* RECORDS FOR THIS EXERCISE *

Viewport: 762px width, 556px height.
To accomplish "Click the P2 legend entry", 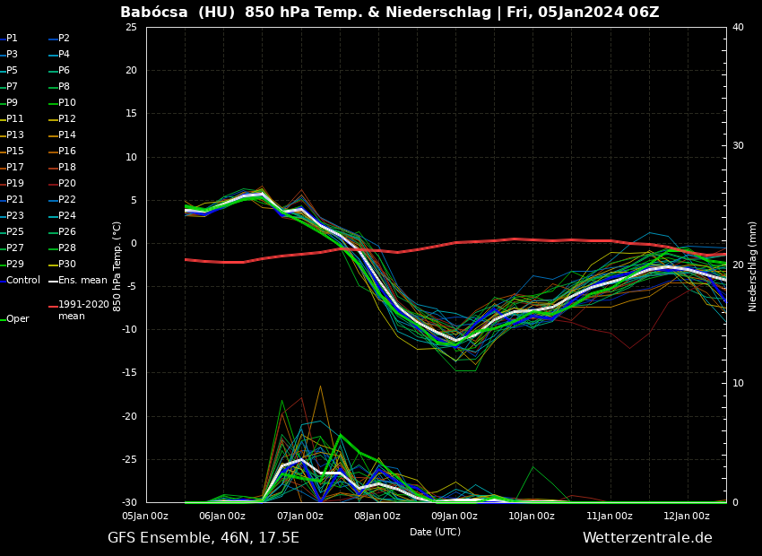I will click(64, 39).
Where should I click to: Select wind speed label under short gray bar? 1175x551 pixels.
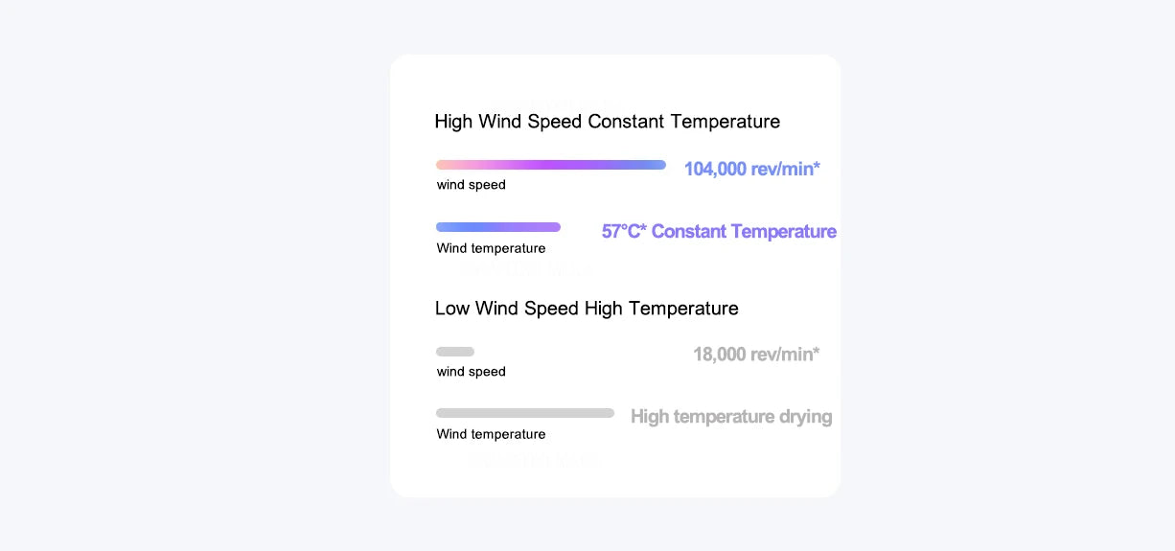click(x=471, y=372)
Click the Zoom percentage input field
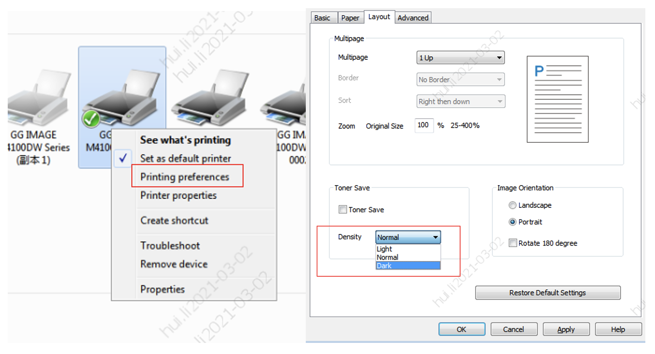 point(423,125)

* EXERCISE DIRECTIONS *
Reproduce verbatim the rows from the line containing "Where should I" through the end of the rows, with both ends included. Omit the pictures from your reproduction.

* SOLUTION TO THIS EXERCISE *
Where should I click to: Select wind speed label under short gray bar? 1175x551 pixels.
click(x=471, y=372)
Click the Zoom percentage input field
 point(423,125)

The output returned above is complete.